> [EXERCISE AIM]: Below are the records; copy exactly the lines from the first through the one containing "Collapse the 配备从业人员情况 section", both included, and leave out the pictures.

> [INFORMATION SUPPLIED]:
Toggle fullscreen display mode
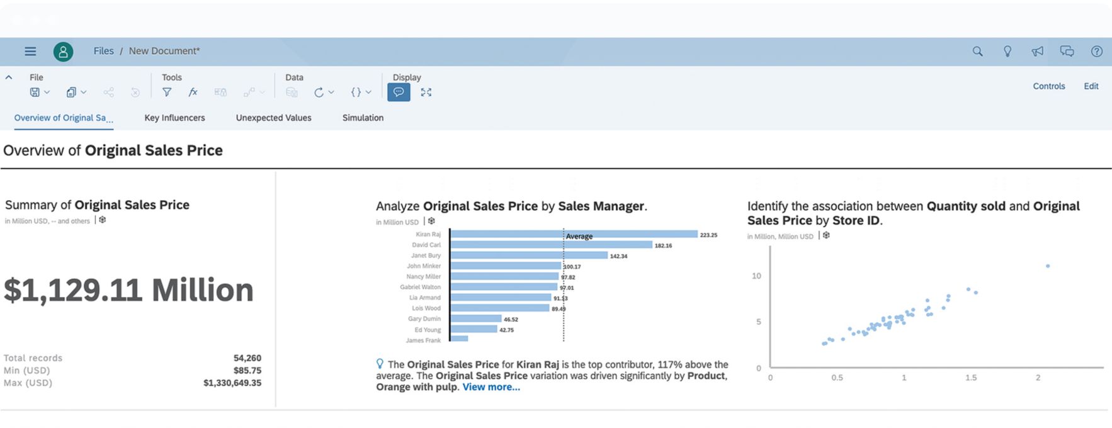The height and width of the screenshot is (428, 1112). pyautogui.click(x=426, y=93)

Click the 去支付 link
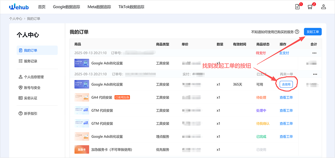(284, 53)
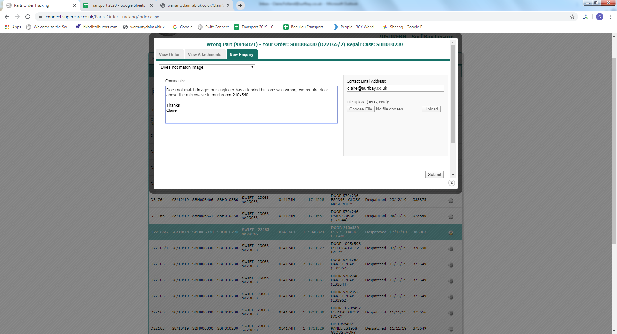Open new browser tab with plus icon
The height and width of the screenshot is (334, 617).
tap(240, 5)
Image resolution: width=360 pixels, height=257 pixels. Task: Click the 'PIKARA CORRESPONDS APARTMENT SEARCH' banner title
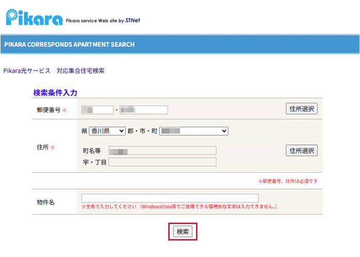pos(69,45)
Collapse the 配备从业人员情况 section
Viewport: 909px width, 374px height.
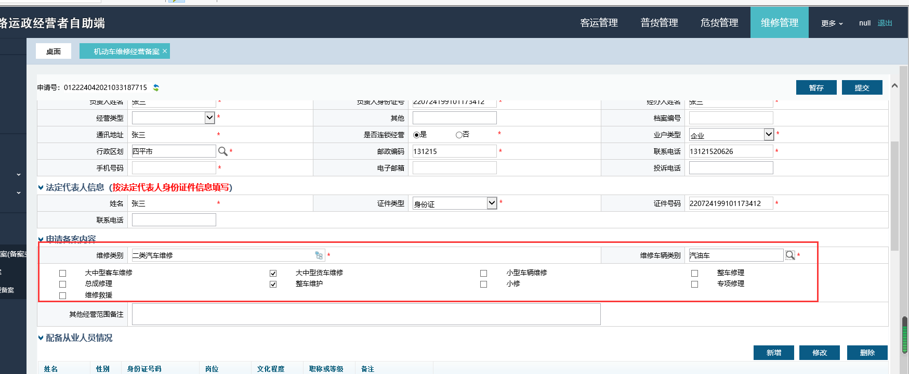tap(41, 338)
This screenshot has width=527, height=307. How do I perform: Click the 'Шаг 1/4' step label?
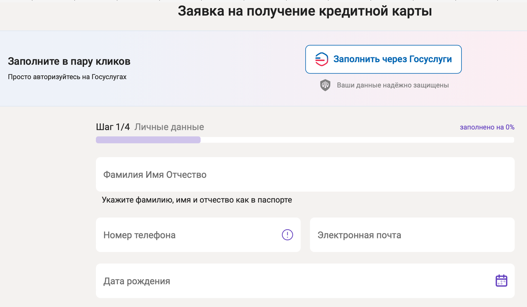point(113,127)
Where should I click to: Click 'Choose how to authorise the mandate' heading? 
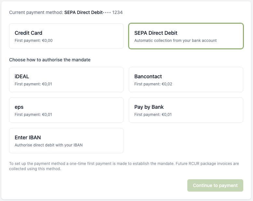[50, 60]
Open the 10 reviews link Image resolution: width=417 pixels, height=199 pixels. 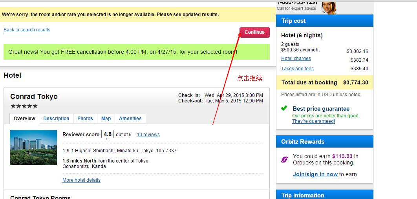pos(148,135)
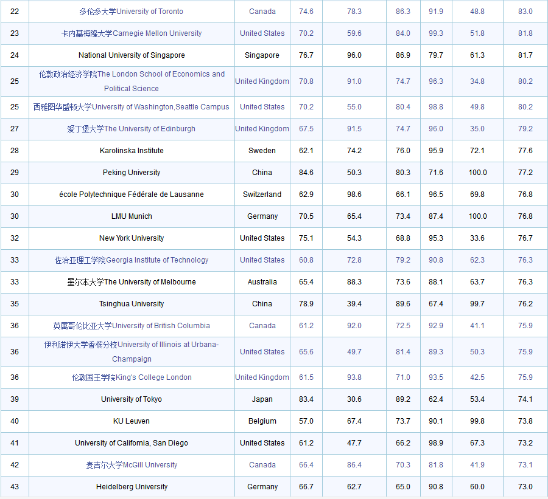Open the Georgia Institute of Technology link
This screenshot has height=499, width=548.
pyautogui.click(x=131, y=260)
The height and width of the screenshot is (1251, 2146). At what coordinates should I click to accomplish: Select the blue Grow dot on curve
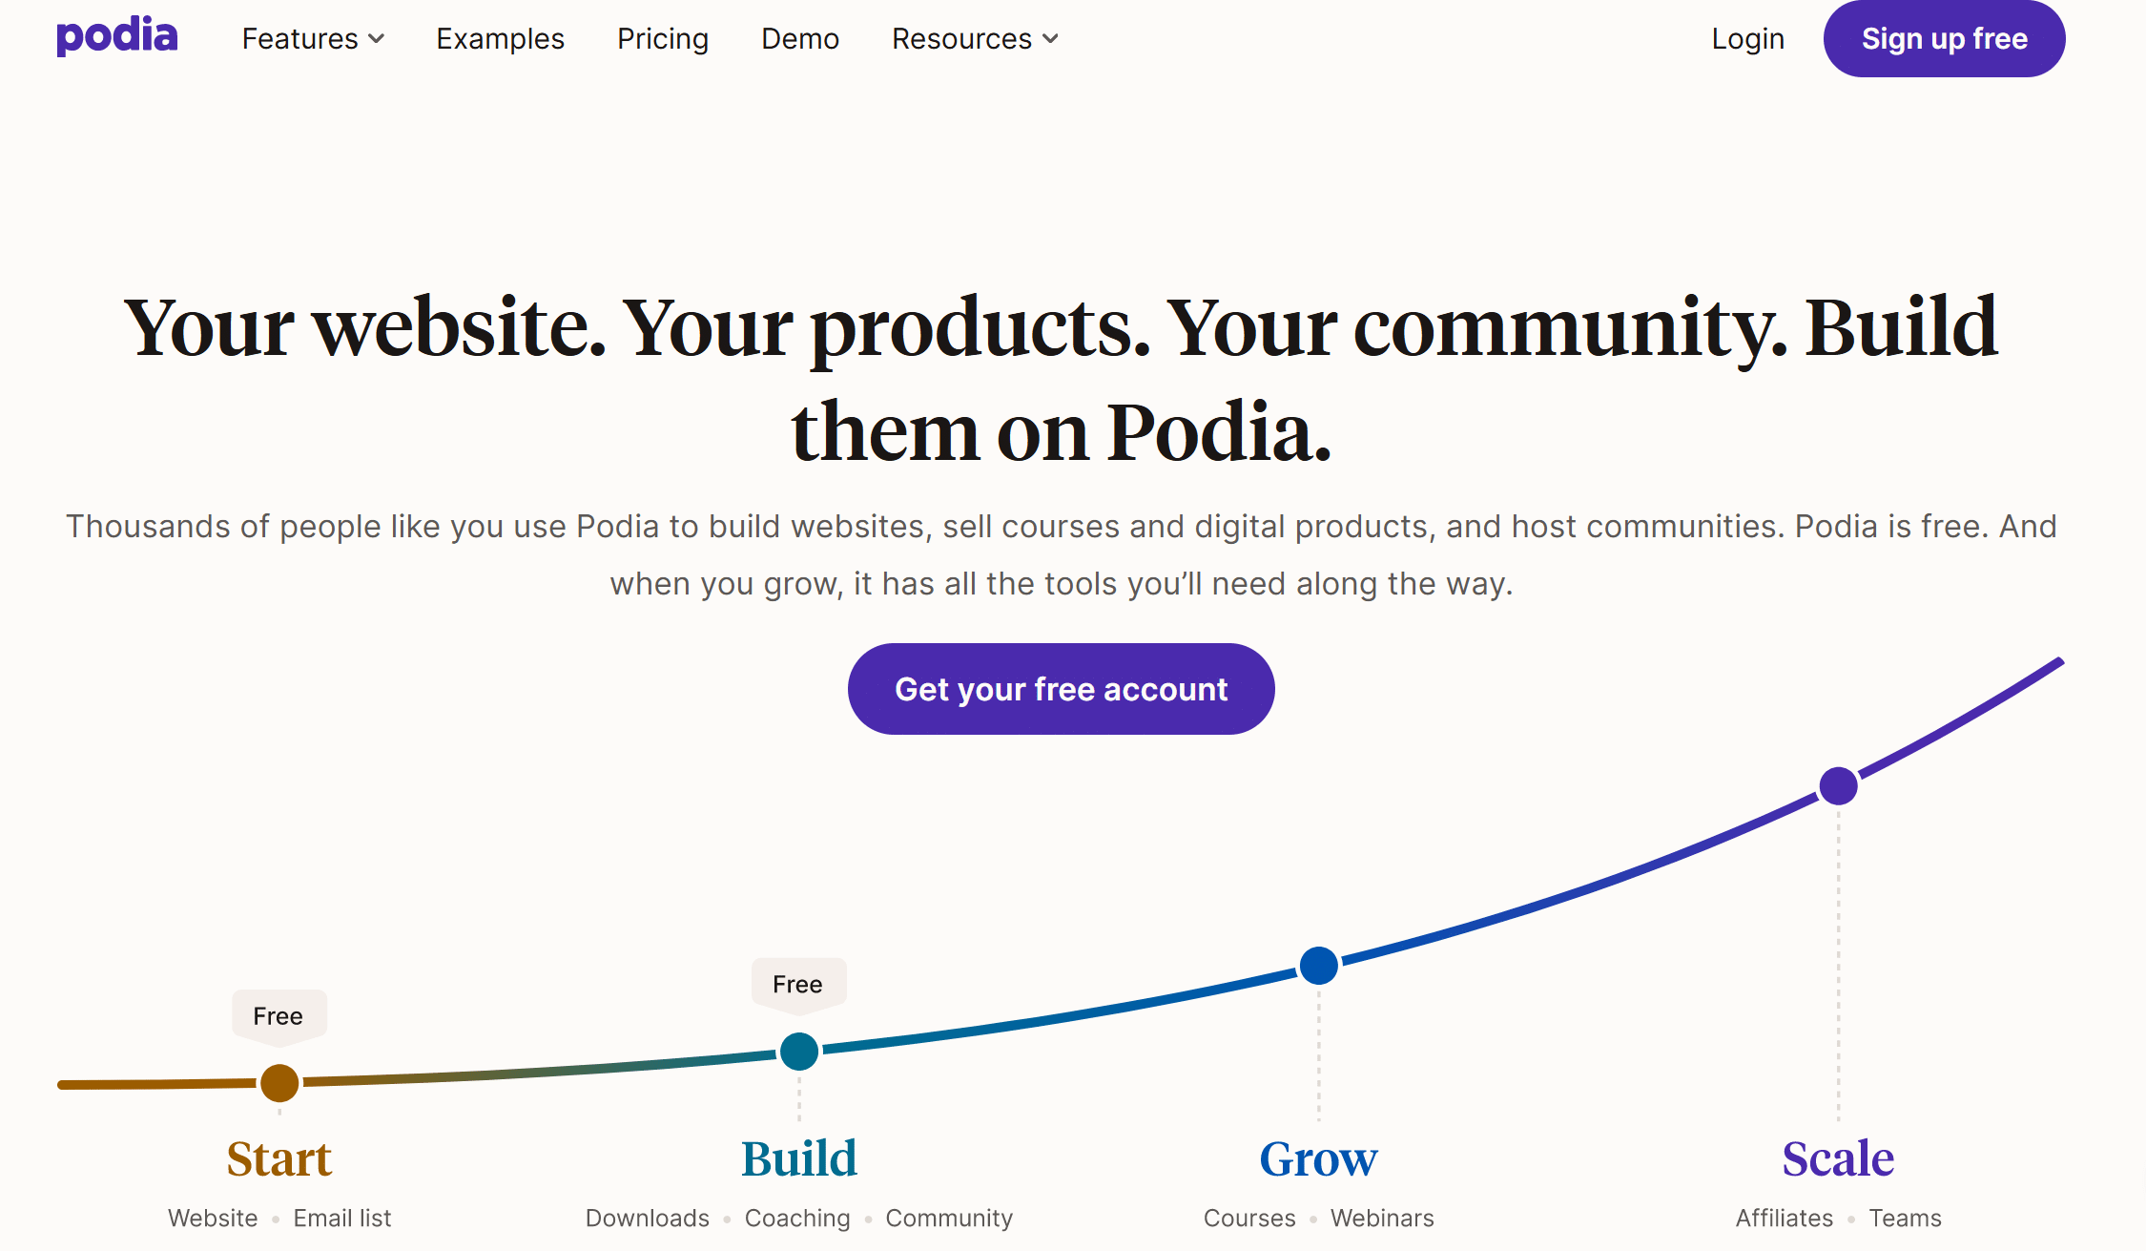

> [TASK RESULT]:
Toggle fullscreen display mode
The height and width of the screenshot is (428, 1112). pyautogui.click(x=426, y=93)

Click the 去支付 link
(284, 53)
Open new browser tab with plus icon
The height and width of the screenshot is (334, 617).
tap(240, 5)
Image resolution: width=360 pixels, height=257 pixels. Task: Click the 'PIKARA CORRESPONDS APARTMENT SEARCH' banner title
pos(69,45)
Collapse the 配备从业人员情况 section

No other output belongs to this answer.